Sur la quatrième de couverture on peut lire « Les écrits d'
Haruki Murakami ont la précision des rêves. », c'est particulièrement vrai pour
Chroniques de l'oiseau à ressort qui pourrait s'apparenter à un long rêve irrationnel peuplé de sens cachés. de fait il ne faut pas s'attendre à une histoire cousue de fil blanc mais plutôt à une suite de situations étranges habitées de personnages qui ne le sont pas moins.

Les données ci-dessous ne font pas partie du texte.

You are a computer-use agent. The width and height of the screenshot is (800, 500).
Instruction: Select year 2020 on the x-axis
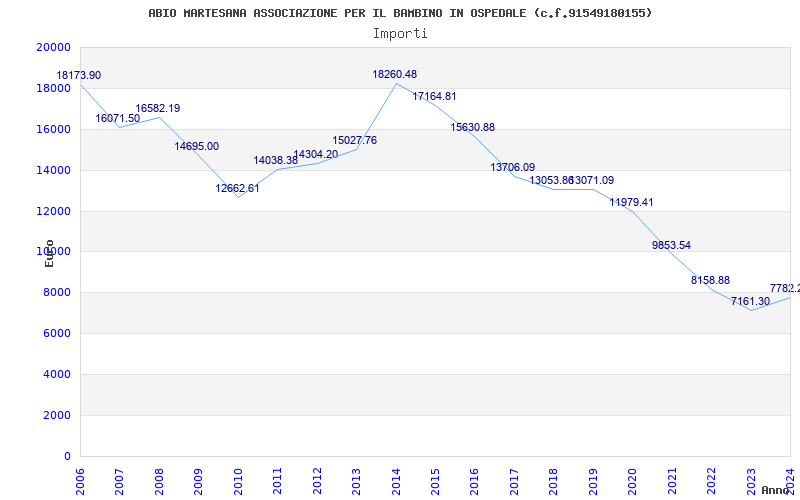click(x=632, y=478)
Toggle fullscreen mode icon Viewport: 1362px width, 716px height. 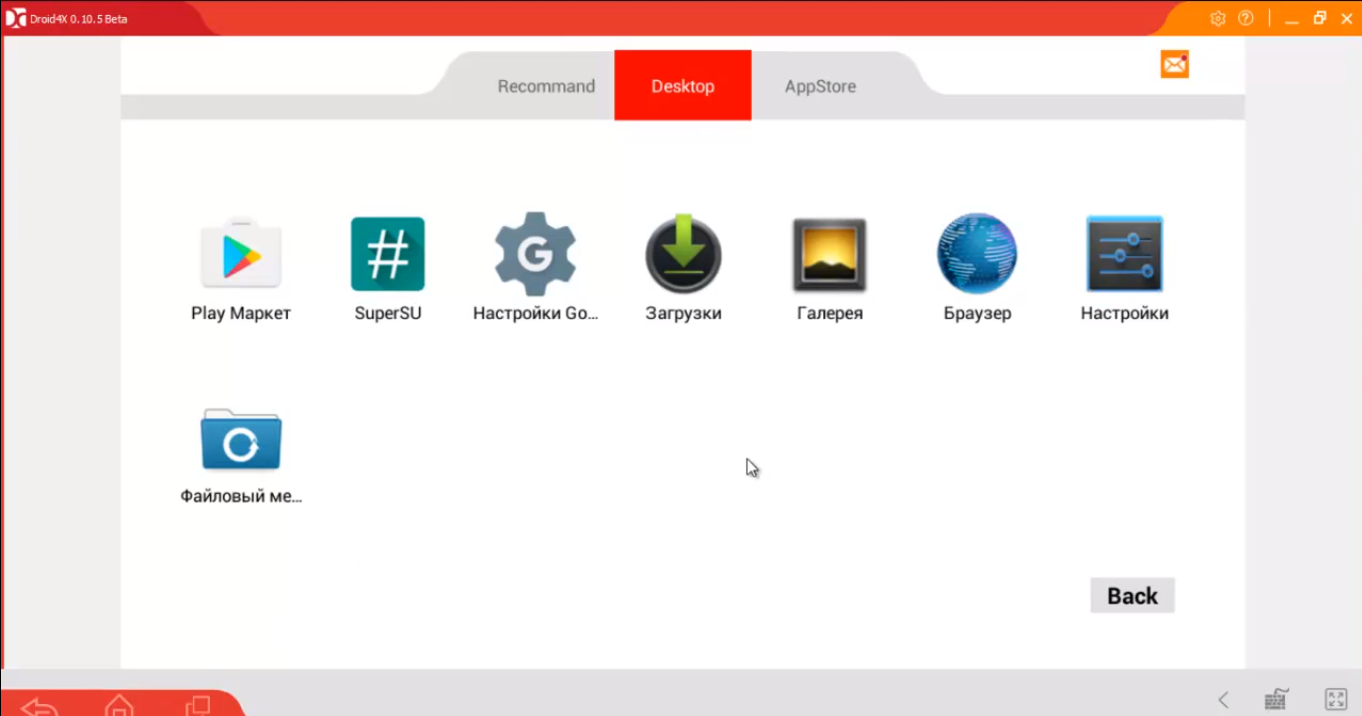click(x=1335, y=699)
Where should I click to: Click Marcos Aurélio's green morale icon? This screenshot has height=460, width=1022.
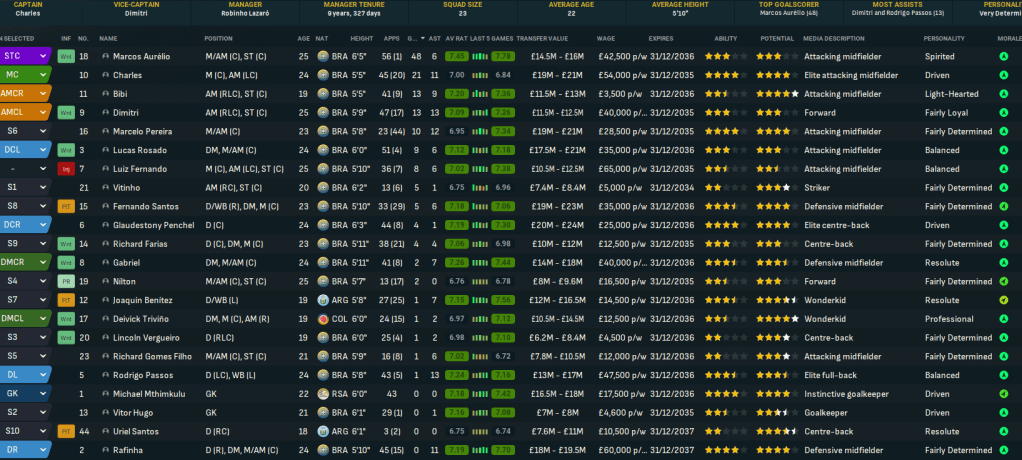pyautogui.click(x=1003, y=56)
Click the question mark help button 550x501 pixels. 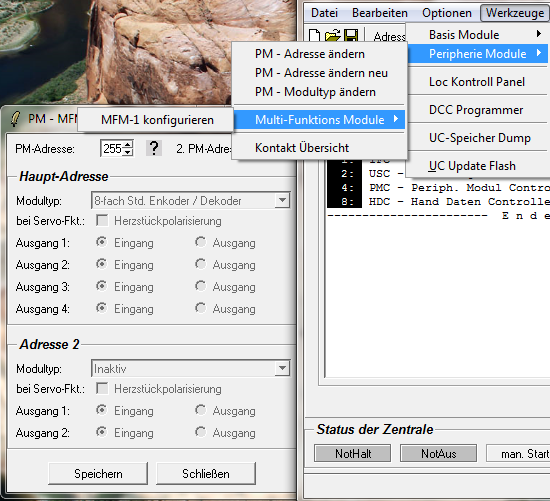tap(154, 148)
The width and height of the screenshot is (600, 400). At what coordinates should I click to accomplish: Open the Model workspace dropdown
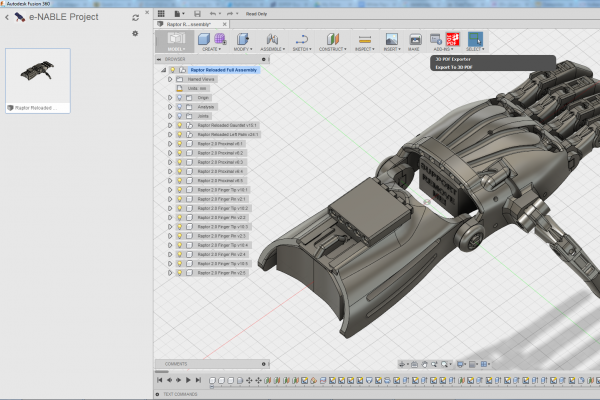176,41
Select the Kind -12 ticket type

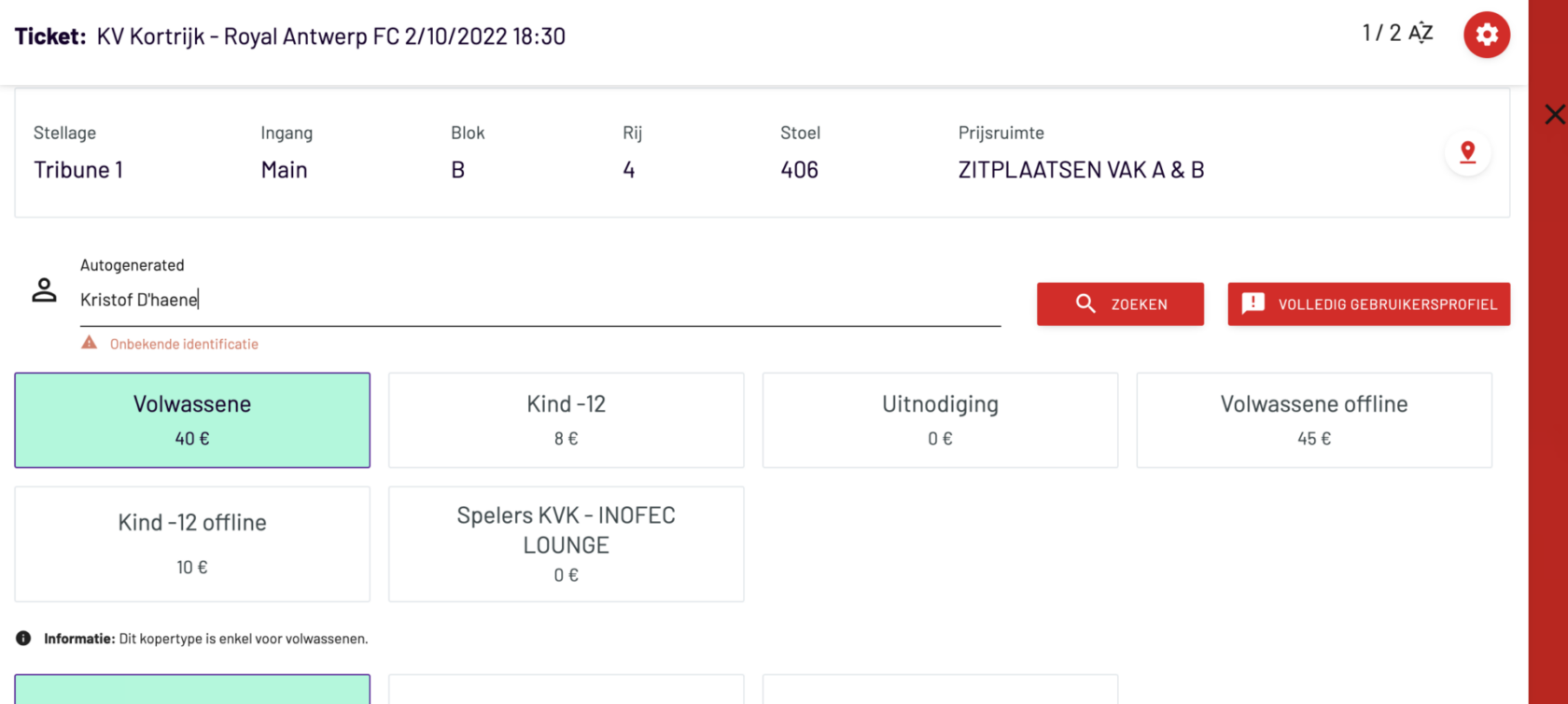pos(566,419)
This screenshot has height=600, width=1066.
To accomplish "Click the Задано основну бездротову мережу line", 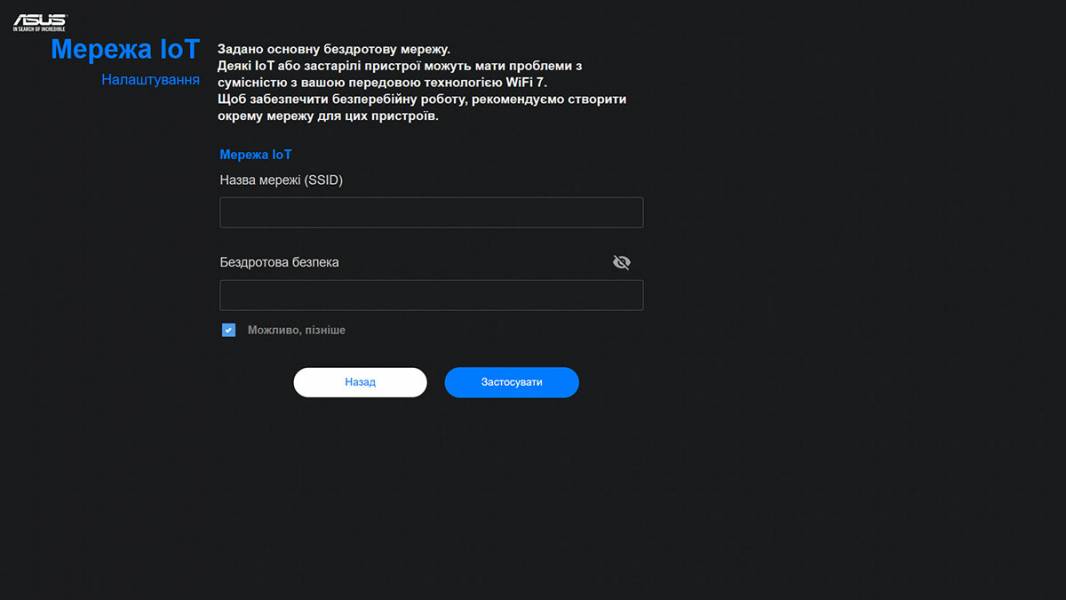I will (334, 49).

On peut d'ailleurs faire un vrai rapprochement entre ce roman de Murakami et les œuvres de
David Lynch dans lesquelles on retrouve ce côté onirique légèrement désaxé.
La force de Murakami est qu'il arrive à ancrer ces situations étranges dans un quotidien des plus banals, un simple puits chez ses voisins suffit par exemple à faire changer la perception du monde du personnage principal (et la notre par la même occasion), il faut peut-être y voir là une version plus moderne (et plus adulte) d'Alice aux pays de merveilles.
Dans le même style j'ai pourtant préféré
La Fin des temps (qui reste pour l'instant mon préféré de Murakami), peut-être parce que
Chroniques de l'oiseau à ressort se rattache au final trop peu à la réalité et demeure donc plus le rêve de Murakami que le notre.